Saturday, May 8, 2010

kids who write, kids who read


I've been paying a lot of attention lately to statements made by librarians and teachers of early readers about what boys like to read, and a common thread I've been hearing is something like, when a boy comes into the library, or when it's reading time in my classroom, I guide the boy over to the nonfiction stacks so he can find a book about venomous animals and stuff like that. (Definitely not all librarians and teachers express this... but an awful lot of them do)

I think there's a prevailing misconception out there that boy reader equals reader of nonfiction. Actually, literacy studies have shown that boys have no higher a degree of preference for nonfiction than girls do. Why is there this common buy-in, then, this assumption, that boys want to only read nonfiction?
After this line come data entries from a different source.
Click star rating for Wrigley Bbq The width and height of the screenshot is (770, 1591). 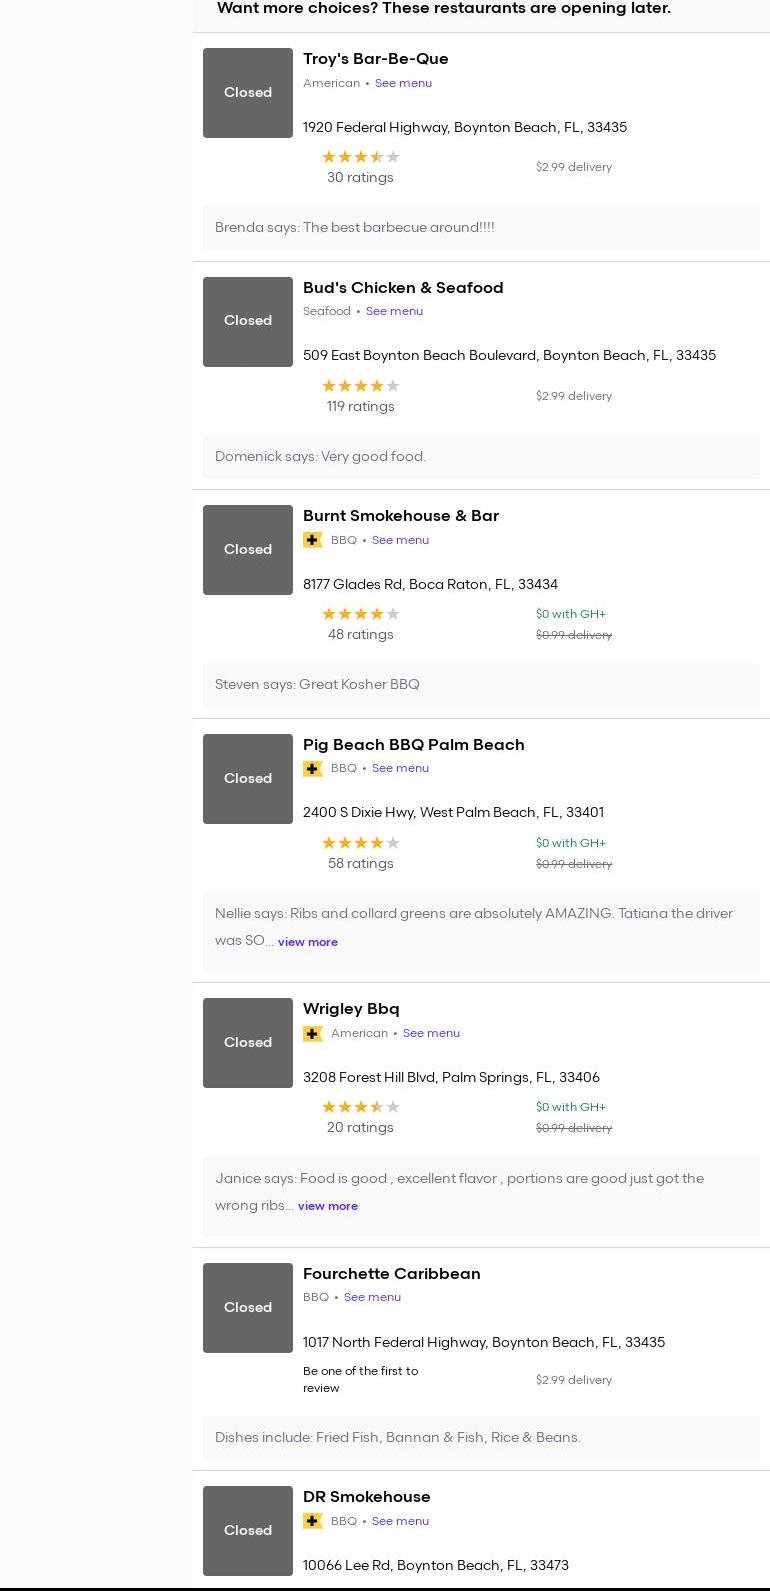pos(360,1107)
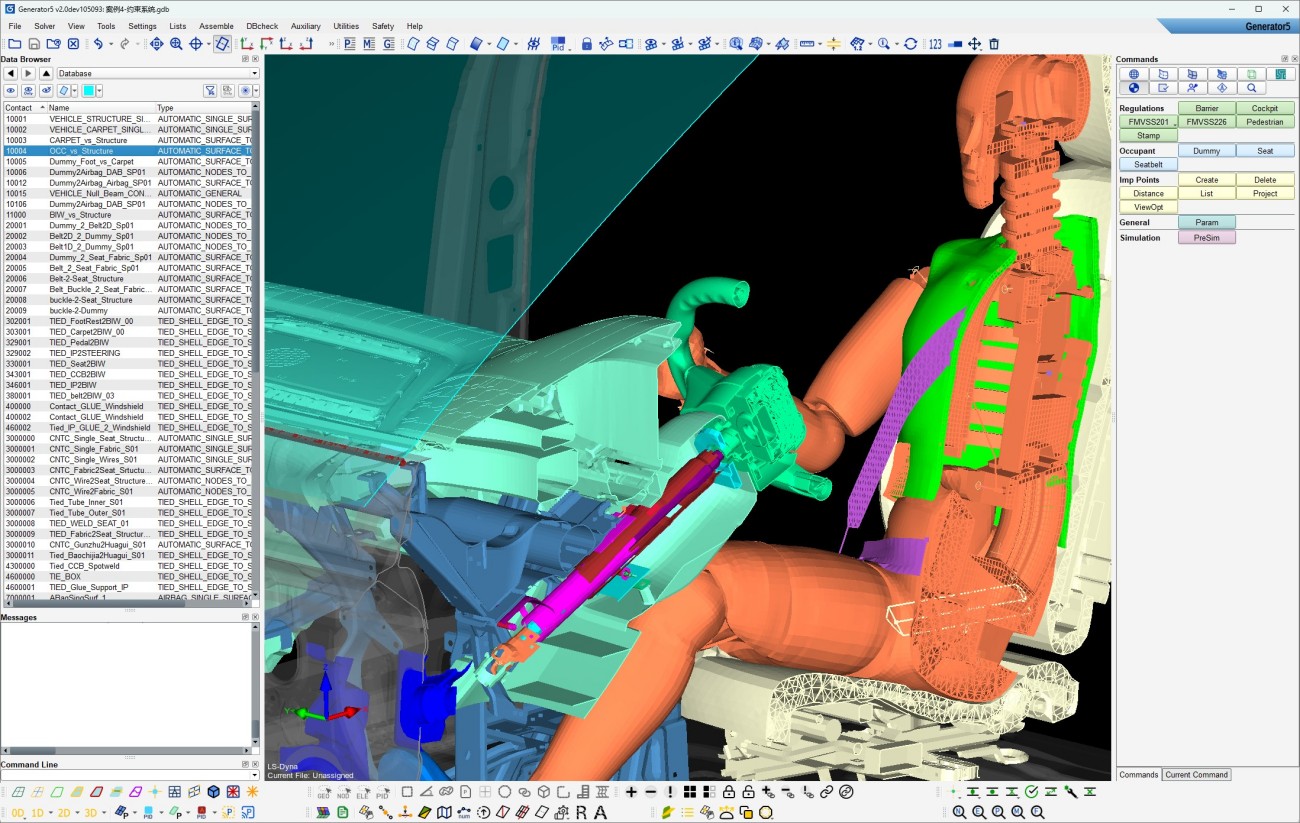
Task: Toggle the eye visibility icon in Data Browser
Action: click(11, 91)
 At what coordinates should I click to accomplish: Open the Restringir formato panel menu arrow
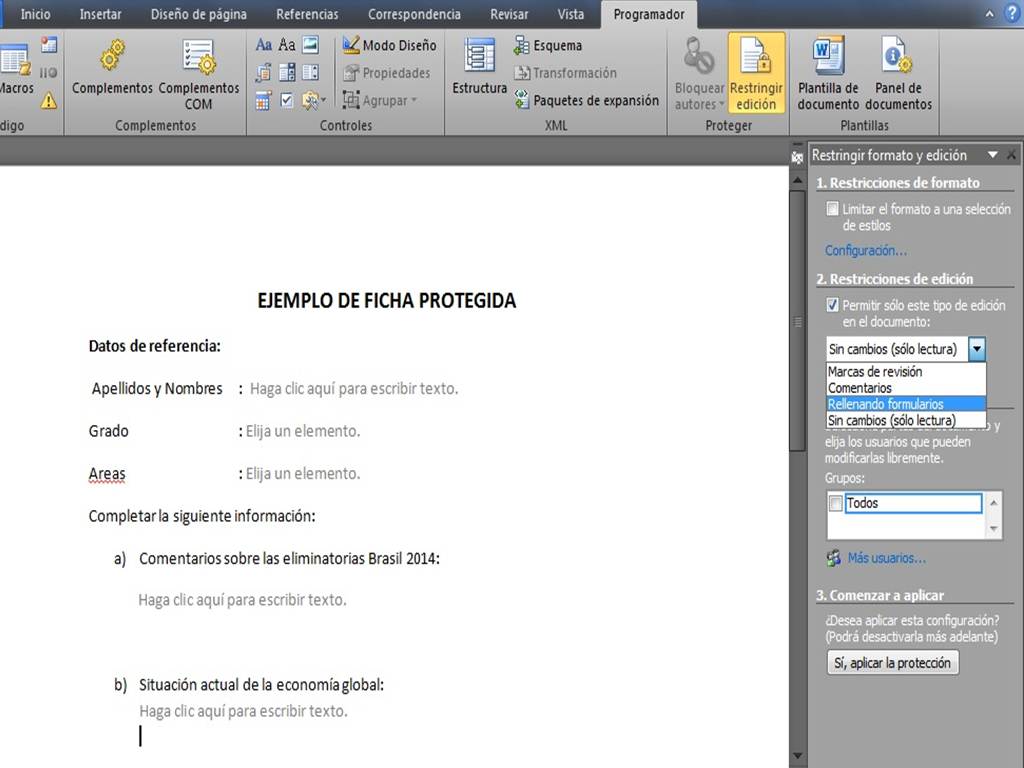pos(993,154)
I have some ideas on this, and they aren't very encouraging as to the creative future of our society. I'd be interested in hearing what readers think about this, though: Why do so many of us "grownups" assume that boy reader equals nonfiction reader?
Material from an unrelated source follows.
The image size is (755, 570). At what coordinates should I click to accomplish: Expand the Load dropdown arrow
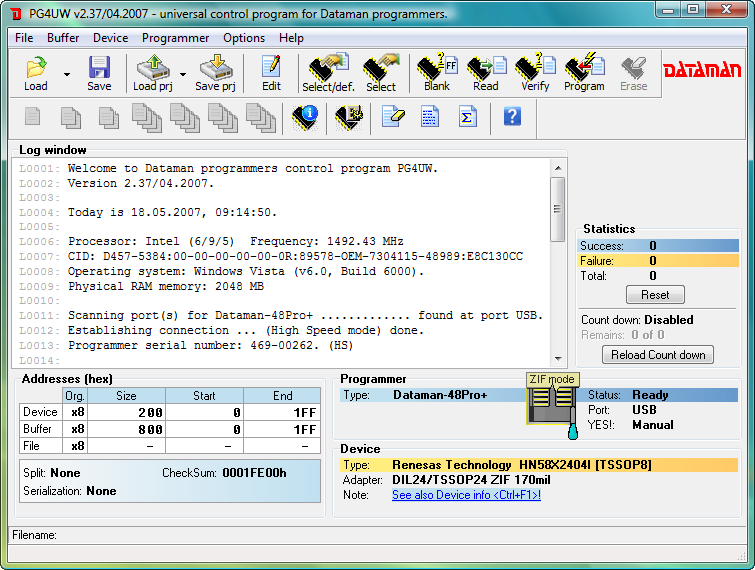pyautogui.click(x=67, y=74)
I'm currently working on a bit for another blog about creative writing and boys. Working with the young writers I've started coaching this year (and I am very happy to say that two of my boys who write have been honored for their short fiction in Mrs. Nelson's 2010 Young Writers Contest), I've found that throughout their entire schooling, the emphasis in writing has steered them only toward linear, highly structured, expository writing.

The evil, consciousness-destroying "chunk paragraph."
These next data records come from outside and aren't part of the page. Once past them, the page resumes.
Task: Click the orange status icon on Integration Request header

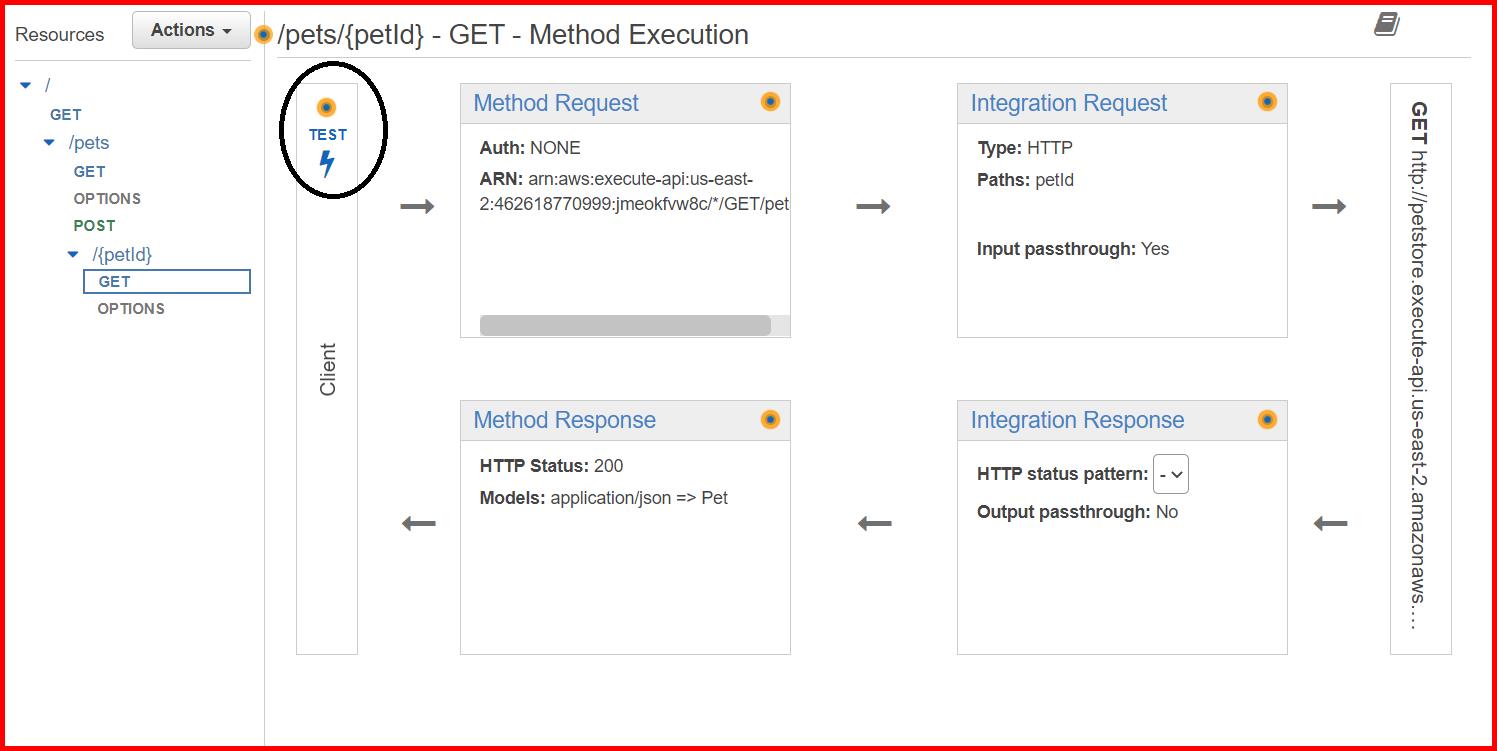Action: pyautogui.click(x=1266, y=101)
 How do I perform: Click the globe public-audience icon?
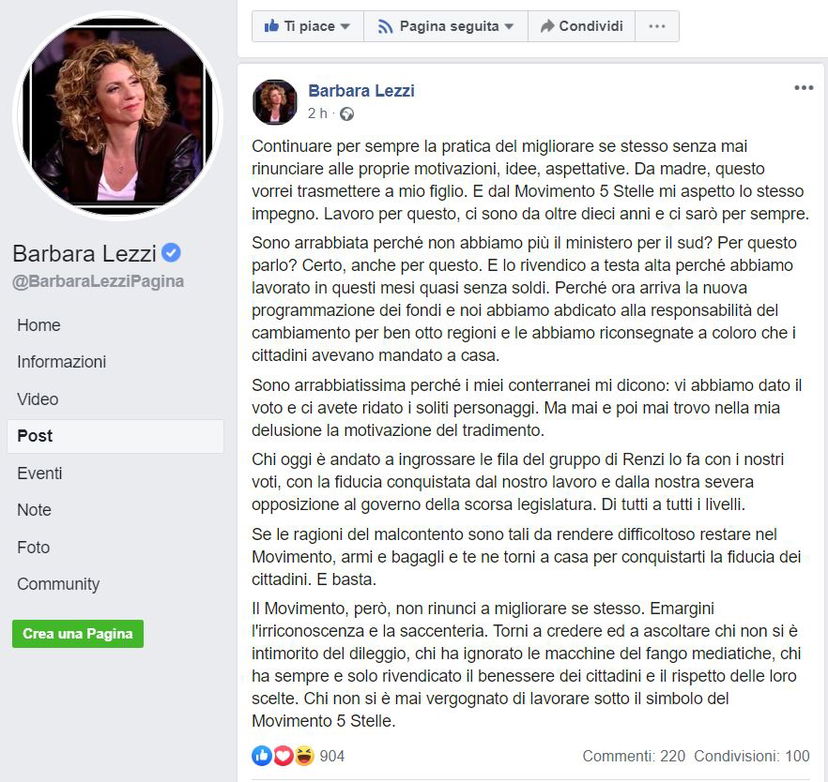click(x=346, y=114)
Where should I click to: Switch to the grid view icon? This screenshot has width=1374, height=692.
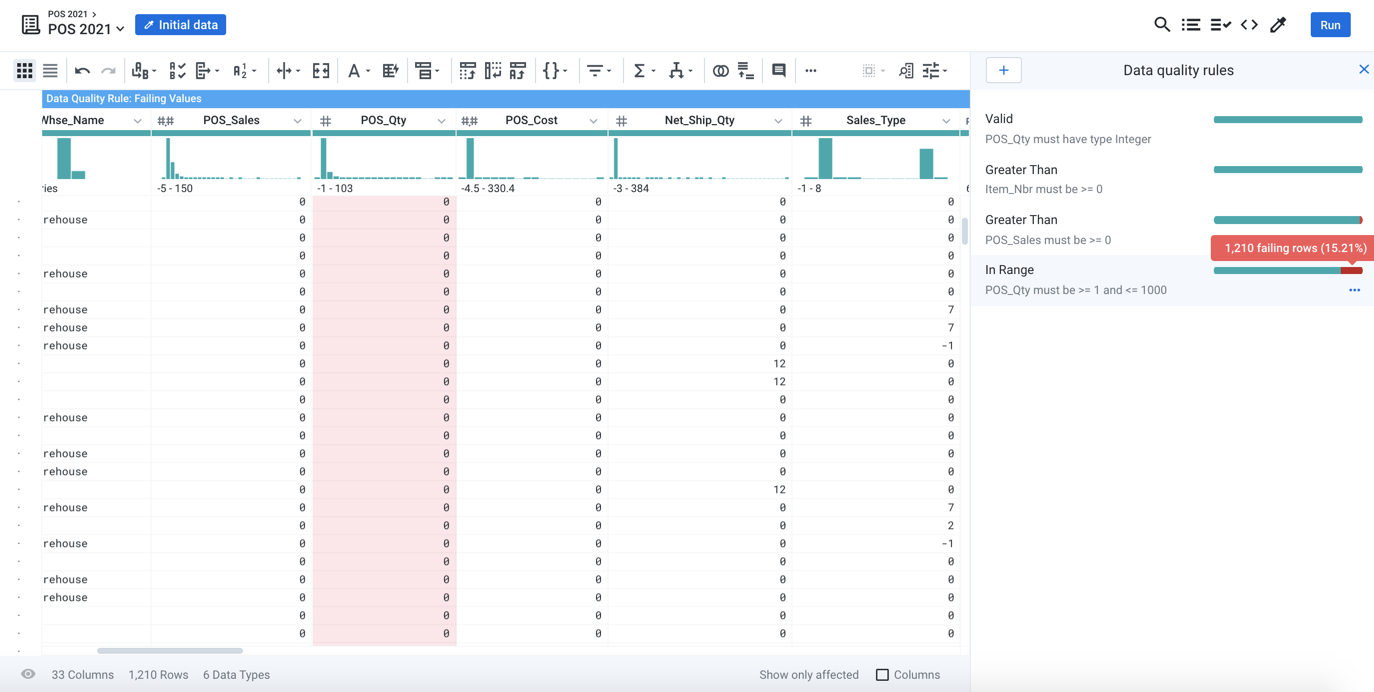click(x=24, y=71)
But, deep down, kids really want to write. They want to be creative. But there is no room for coaching those abilities along in the school day, and the formulaic, structured, anti-inventive kind of writing they're boxed into churning out at school not only weakens their creative impulse, it actually makes them hate writing.

You don't have to believe me. Go talk to a hundred kids. You'll hear it from them.

So the writing, the reading, the lack of boy-friendly books, the assumptions we make about boys and reading and boys and creative writing -- they're all tied together, and I think it's not too late to undo some knots we've wrapped around kids' futures.

But if you have any ideas on the nonfiction question I posed, then post away.